▶ [Task prompt]: The answer is the set of lines that include "agent", copied from the data below.

---- Records to use

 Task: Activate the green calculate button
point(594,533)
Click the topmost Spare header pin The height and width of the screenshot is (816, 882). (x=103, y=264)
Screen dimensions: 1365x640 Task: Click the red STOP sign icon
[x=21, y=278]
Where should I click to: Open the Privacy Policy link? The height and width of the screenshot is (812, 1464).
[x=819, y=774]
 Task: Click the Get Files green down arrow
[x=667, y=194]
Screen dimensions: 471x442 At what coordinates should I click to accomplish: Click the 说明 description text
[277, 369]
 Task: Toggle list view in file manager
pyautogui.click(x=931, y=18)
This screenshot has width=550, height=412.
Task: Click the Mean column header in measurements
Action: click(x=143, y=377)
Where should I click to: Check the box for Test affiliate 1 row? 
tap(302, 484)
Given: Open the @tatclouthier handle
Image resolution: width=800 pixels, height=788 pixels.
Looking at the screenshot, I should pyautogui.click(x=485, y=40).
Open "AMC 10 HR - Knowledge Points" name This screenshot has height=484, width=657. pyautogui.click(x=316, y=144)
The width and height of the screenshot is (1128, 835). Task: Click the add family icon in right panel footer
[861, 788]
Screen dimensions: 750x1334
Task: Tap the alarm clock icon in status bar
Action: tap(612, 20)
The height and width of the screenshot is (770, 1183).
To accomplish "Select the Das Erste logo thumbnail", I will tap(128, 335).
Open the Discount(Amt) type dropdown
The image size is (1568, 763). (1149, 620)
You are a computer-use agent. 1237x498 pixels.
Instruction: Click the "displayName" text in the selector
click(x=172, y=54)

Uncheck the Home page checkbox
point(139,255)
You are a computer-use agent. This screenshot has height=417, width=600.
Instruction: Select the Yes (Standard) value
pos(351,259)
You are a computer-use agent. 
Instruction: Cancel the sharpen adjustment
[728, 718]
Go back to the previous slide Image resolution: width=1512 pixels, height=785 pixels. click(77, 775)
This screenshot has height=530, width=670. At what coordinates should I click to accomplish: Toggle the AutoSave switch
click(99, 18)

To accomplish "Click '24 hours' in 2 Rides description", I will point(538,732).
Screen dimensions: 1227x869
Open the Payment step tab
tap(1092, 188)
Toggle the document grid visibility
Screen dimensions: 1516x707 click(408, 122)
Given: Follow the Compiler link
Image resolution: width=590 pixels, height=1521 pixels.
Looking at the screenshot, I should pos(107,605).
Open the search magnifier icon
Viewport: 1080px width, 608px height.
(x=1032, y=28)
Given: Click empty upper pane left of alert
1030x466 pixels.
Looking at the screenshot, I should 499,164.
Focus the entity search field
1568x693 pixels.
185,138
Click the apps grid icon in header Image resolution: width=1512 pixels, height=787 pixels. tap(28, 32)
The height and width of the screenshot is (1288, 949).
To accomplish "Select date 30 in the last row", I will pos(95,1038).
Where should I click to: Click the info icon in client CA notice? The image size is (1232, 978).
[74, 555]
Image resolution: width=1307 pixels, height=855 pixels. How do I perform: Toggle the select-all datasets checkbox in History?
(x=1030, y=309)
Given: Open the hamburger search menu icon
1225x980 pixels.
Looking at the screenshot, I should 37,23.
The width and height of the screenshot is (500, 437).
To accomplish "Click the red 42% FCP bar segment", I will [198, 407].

--------

▶ [Exercise response]:
You are a computer-use agent. 1237x498 pixels.
You are a computer-use agent. This screenshot has height=417, width=600.
You are a computer-use agent. 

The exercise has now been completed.